Among the risks the Fed did note: the fallout from the spreading outbreak of coronavirus in China,  “elevated” asset values, and near-record levels of low-grade corporate debt that the Fed fears could become a problem in an economic downturn.

Concerns about the virus and the possible disruption to Chinese economic growth as a result of it sent stock markets lower on Friday, despite a strong US jobs report showing the economy added 225,000 jobs in January.

While a White House official on Friday said the likely impact on the United States will be  “minimal,” the disease has introduced an unexpected and unpredictable problem into an economic outlook that the Fed felt was starting to improve after a turbulent year.

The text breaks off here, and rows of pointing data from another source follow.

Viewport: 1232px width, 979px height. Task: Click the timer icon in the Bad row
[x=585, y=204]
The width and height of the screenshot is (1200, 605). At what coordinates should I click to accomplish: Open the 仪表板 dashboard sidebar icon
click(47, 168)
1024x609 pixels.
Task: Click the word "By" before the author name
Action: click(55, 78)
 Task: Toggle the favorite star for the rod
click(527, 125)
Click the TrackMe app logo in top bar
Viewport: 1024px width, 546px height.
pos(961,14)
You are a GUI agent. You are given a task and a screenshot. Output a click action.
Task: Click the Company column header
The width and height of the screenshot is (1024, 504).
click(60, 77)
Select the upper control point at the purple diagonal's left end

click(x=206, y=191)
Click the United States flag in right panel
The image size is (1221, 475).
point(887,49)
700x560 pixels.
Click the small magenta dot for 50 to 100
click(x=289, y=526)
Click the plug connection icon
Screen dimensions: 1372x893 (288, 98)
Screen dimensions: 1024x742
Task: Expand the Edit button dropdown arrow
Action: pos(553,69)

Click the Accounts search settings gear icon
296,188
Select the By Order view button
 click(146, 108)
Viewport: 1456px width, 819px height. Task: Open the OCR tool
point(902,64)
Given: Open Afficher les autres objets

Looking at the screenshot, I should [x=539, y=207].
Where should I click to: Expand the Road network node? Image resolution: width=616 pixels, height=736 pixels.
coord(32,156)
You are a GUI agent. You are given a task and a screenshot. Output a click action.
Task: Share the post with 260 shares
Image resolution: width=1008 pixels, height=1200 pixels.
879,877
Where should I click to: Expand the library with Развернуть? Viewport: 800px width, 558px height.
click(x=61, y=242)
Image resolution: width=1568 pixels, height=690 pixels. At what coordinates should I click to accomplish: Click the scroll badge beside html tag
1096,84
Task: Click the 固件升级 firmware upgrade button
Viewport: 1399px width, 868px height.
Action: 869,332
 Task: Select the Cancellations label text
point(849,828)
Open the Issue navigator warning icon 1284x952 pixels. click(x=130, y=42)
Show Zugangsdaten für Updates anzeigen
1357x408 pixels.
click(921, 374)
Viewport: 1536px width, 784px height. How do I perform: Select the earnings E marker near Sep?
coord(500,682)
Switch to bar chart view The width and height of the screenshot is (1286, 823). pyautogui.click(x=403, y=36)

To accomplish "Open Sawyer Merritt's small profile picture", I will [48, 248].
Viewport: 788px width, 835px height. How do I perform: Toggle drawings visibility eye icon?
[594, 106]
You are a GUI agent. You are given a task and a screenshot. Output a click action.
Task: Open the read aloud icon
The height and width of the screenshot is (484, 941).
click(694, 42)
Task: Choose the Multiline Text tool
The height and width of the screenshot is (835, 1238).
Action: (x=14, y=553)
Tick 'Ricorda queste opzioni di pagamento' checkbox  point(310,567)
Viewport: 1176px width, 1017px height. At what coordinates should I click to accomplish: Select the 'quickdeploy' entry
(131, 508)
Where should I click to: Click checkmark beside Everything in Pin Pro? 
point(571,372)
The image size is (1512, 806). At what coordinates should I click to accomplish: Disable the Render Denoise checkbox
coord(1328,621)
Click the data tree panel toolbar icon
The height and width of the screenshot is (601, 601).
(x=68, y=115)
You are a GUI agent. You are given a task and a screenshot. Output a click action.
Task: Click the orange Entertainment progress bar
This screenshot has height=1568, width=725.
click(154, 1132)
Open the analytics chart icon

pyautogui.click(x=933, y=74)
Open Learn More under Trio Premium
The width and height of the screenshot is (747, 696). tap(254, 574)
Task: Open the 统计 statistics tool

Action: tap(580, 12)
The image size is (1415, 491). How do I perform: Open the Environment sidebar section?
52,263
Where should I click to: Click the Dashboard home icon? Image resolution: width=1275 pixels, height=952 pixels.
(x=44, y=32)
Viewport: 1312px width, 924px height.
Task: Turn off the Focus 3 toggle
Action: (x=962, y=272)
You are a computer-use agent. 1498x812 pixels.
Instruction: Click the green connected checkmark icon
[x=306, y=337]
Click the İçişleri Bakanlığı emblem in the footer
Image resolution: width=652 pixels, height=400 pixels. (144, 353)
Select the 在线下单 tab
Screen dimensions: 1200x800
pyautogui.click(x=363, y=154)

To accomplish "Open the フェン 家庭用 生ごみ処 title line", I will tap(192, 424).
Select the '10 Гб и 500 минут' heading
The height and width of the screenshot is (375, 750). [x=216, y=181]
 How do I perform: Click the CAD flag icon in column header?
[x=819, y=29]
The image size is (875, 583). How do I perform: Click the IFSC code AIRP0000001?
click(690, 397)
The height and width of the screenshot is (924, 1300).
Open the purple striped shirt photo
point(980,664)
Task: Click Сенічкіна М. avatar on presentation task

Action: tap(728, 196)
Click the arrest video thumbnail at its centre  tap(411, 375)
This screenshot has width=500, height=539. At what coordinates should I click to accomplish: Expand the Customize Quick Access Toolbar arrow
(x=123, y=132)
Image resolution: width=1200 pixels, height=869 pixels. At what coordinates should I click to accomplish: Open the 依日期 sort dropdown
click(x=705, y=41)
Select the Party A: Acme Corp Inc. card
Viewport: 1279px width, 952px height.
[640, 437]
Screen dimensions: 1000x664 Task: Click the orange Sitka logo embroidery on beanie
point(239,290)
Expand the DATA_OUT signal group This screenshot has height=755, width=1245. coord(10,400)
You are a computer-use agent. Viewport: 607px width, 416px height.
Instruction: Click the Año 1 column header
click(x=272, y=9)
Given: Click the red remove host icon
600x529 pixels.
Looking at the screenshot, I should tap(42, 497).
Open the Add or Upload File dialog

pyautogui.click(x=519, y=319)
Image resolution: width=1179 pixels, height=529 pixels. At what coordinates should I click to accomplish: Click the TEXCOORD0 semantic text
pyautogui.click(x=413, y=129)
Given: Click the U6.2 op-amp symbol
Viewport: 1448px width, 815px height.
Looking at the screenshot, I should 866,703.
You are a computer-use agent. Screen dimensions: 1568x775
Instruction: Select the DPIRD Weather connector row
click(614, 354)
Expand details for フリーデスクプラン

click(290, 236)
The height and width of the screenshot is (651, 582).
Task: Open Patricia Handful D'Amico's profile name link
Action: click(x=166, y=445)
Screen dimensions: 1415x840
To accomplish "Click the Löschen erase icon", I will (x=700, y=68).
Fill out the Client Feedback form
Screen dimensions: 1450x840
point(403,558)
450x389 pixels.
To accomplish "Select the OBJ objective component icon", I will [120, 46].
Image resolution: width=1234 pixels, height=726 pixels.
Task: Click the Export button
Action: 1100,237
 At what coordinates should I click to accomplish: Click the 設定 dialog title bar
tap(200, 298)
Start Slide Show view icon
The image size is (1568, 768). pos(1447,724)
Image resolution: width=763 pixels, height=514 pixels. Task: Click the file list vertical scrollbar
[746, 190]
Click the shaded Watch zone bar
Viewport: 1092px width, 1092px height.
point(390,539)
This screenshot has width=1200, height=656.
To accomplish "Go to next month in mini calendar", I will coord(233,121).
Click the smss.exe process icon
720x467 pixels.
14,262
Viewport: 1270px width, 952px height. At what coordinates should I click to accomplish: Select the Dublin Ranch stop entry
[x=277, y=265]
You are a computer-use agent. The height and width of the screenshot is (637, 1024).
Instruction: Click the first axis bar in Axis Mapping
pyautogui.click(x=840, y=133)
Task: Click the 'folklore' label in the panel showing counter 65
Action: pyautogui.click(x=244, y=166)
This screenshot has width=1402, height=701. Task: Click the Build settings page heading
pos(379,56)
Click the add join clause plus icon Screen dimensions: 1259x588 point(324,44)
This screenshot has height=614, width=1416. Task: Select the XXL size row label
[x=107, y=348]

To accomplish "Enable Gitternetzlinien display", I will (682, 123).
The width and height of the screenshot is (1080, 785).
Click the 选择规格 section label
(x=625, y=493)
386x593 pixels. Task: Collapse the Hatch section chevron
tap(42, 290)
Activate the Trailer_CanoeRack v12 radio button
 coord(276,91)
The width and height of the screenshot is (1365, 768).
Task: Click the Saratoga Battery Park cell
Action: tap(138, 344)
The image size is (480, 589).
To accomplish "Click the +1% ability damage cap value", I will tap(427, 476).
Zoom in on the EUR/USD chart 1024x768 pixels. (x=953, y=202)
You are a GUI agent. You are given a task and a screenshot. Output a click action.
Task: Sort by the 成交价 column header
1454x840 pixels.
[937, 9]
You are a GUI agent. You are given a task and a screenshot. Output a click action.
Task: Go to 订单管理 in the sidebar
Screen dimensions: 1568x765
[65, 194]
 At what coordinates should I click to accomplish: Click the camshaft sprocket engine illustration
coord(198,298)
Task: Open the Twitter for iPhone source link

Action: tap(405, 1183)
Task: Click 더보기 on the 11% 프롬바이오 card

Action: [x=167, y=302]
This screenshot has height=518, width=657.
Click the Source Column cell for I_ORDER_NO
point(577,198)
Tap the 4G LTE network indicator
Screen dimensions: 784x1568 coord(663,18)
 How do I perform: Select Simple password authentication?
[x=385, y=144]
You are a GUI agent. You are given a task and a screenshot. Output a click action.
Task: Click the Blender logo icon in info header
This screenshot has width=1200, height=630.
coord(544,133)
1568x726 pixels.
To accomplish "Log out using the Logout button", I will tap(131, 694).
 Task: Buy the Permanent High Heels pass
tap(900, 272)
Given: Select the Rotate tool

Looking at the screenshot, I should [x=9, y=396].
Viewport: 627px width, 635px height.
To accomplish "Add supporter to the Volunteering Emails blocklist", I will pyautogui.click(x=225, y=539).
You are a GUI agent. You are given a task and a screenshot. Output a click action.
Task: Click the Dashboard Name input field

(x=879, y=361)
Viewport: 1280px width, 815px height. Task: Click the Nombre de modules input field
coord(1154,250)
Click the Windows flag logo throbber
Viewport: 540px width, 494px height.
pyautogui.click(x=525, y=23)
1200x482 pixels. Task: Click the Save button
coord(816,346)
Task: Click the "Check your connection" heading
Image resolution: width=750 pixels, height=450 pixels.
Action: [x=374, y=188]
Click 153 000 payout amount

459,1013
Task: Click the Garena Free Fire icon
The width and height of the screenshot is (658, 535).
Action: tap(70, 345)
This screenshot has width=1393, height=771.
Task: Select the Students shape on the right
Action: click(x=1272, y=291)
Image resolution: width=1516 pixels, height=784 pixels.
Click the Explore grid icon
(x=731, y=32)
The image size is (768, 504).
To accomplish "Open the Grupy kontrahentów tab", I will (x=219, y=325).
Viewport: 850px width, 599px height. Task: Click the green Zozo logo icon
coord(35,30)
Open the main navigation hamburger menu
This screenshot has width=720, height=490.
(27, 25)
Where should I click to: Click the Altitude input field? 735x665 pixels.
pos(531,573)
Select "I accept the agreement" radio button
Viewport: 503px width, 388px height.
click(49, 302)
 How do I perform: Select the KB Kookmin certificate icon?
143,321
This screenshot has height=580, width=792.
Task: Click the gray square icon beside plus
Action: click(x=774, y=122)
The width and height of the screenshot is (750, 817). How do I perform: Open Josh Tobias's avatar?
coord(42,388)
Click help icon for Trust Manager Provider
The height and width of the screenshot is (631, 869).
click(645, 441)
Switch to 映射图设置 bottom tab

Overall, the Fed said, risks to a more than decade long US recovery seemed to be easing following its three interest rate cuts in 2019 and evidence that a worldwide dip in trade and manufacturing  “appears to be at an end.”   “Consumer spending and services activity around the world continue to hold up,” the Fed reported.

By law the Fed twice a year prepares a formal report for the US Congress on the state of the economy and monetary policy.

Much of its amounts to a review of recent events.

The new document repeats the Fed’s assessment that the current level of the federal funds rate, in a range of between 1.5 per cent and 1.75 per cent was  “appropriate” to keep the recovery on track.